Opioid dependence can happen after just 5 days
Many big numbers underscore the national opioid epidemic.
Case in point: More than 115 people died every day of opioid overdoses in America in 2016, and they accounted for nearly two-thirds of the approximately 63,632 Americans who died of drug overdose that year. This year, it is estimated that more than 2 million Americans will suffer from addiction to prescription or illicit opioids.
But there is also a small number that is crucial to understanding the opioid epidemic and the dangers of opioid misuse: five.
Using an opioid — a class of drug that includes prescription painkillers like oxycodone (OxyContin®) and hydrocodone (Vicodin®), as well as the illegal drugs heroin and fentanyl — for just five days causes a sharp increase in the likelihood that a person will use the drug long term. For many people, it can lead to a lifetime of addiction.
Opioid dependence can happen after just five days because the drugs are some of the strongest on the planet.
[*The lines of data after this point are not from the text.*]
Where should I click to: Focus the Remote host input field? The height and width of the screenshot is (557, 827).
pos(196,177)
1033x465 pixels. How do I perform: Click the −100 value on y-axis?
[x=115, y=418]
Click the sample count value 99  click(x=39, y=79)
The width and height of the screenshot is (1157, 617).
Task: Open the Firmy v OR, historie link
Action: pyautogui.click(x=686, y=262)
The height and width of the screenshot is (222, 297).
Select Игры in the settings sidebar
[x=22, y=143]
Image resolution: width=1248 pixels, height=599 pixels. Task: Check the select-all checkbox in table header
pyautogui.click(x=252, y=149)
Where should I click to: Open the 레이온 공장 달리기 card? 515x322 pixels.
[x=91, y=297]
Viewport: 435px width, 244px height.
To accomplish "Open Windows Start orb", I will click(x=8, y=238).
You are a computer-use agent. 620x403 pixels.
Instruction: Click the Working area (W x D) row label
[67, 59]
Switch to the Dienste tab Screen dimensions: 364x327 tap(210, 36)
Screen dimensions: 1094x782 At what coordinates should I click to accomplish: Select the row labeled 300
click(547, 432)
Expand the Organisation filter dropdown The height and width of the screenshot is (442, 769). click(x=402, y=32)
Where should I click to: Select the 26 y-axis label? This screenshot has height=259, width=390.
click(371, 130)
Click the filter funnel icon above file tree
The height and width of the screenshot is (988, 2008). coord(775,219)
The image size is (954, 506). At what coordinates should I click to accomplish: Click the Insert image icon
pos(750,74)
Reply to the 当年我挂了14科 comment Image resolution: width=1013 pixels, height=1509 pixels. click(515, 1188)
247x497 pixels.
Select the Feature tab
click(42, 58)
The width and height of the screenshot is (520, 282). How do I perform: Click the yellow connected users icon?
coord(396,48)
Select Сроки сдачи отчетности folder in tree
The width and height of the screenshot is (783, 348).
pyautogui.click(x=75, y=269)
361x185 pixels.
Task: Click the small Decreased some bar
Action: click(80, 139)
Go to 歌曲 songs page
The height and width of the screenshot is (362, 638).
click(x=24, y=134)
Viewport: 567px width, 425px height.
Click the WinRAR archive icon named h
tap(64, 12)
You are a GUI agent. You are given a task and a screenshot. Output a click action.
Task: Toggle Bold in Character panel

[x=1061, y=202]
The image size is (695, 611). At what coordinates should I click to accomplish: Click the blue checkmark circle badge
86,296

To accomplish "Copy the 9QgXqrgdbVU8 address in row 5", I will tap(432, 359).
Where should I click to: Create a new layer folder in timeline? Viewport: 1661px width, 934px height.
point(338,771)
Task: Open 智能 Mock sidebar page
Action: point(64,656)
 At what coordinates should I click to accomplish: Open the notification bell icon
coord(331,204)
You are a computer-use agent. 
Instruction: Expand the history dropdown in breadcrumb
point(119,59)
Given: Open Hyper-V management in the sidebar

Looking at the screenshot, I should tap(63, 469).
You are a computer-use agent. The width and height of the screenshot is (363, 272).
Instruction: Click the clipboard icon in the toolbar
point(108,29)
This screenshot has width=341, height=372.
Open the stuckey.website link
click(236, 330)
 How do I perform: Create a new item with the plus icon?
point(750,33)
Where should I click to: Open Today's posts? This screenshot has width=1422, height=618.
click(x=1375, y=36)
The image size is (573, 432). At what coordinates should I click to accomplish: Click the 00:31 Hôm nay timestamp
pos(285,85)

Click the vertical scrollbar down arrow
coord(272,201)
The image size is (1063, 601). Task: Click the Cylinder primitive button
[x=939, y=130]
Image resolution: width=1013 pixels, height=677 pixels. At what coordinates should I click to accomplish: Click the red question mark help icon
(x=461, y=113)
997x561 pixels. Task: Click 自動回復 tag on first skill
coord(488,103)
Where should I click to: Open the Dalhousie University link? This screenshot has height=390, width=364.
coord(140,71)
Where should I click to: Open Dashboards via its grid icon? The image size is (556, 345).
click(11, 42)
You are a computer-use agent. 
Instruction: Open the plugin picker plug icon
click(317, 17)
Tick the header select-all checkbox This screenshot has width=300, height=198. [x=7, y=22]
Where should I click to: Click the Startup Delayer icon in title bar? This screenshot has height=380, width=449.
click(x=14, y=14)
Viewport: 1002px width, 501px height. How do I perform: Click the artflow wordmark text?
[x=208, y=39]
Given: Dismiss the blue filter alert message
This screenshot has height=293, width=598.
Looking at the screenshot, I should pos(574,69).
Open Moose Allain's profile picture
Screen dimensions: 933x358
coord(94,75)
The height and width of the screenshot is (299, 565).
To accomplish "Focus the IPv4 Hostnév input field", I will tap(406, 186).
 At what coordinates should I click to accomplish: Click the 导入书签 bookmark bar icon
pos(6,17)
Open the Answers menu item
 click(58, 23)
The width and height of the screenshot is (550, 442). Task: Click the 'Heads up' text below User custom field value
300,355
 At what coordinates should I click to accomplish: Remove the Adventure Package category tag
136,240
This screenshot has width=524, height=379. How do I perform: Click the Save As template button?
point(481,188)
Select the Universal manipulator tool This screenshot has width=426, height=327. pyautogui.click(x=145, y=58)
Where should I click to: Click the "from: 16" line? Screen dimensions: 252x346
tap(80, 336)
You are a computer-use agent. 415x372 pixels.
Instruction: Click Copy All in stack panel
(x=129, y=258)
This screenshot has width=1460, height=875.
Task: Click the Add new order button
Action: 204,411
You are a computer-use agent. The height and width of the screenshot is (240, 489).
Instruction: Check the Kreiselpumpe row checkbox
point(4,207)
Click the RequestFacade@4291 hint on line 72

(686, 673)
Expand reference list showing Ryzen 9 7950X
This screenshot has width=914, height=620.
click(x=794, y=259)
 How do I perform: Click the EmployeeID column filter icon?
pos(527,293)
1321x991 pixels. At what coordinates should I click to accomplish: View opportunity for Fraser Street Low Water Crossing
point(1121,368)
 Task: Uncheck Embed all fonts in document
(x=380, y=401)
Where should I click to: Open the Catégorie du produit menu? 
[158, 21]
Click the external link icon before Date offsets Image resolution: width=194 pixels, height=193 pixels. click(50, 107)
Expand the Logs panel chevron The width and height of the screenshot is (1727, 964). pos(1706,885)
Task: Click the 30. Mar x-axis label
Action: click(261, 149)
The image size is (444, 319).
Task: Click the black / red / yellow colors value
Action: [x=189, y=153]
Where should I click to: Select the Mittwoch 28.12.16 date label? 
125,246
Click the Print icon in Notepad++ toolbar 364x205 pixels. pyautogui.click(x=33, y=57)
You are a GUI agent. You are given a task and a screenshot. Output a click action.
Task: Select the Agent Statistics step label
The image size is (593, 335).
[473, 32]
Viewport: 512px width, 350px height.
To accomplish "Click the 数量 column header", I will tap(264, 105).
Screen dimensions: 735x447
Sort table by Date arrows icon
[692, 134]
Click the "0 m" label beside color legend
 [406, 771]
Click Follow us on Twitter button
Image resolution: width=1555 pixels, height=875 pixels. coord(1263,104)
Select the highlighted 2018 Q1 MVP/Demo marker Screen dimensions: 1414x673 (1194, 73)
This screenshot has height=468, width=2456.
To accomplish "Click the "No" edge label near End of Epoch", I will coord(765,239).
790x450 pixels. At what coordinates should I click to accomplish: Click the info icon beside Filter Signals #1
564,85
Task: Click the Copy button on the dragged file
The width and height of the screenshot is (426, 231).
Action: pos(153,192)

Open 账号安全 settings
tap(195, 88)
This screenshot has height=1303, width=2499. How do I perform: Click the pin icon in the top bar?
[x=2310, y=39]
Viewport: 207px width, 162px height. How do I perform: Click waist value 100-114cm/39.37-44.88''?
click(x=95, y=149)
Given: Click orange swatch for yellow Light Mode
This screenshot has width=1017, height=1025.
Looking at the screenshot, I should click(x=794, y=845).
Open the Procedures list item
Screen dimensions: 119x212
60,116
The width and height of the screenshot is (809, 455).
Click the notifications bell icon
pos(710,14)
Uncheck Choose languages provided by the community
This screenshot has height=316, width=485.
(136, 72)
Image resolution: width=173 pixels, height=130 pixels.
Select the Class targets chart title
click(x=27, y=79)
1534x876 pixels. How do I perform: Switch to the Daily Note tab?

Prescription opioids are chemically similar to heroin, one of the most addictive drugs. The National Institute of Drug Abuse reports nearly 80 percent of heroin users started with prescription opioids.
A truth® public education campaign, The Truth About Opioids, is spreading this information by telling the stories of young people who became dependent on the powerfully addictive drugs. Young Americans are particularly vulnerable to the risks associated with opioid misuse, addiction and the dangerous spiral down from prescription to illicit use. In 2016, 2.5 million young adults reported misusing an opioid in the past year.
The second phase of the campaign, called “Treatment Box,” captures 26-year-old Rebekkah’s story through a multiscreen video installation in New York City, bringing Americans face-to-face with her opioid addiction, withdrawal and treatment.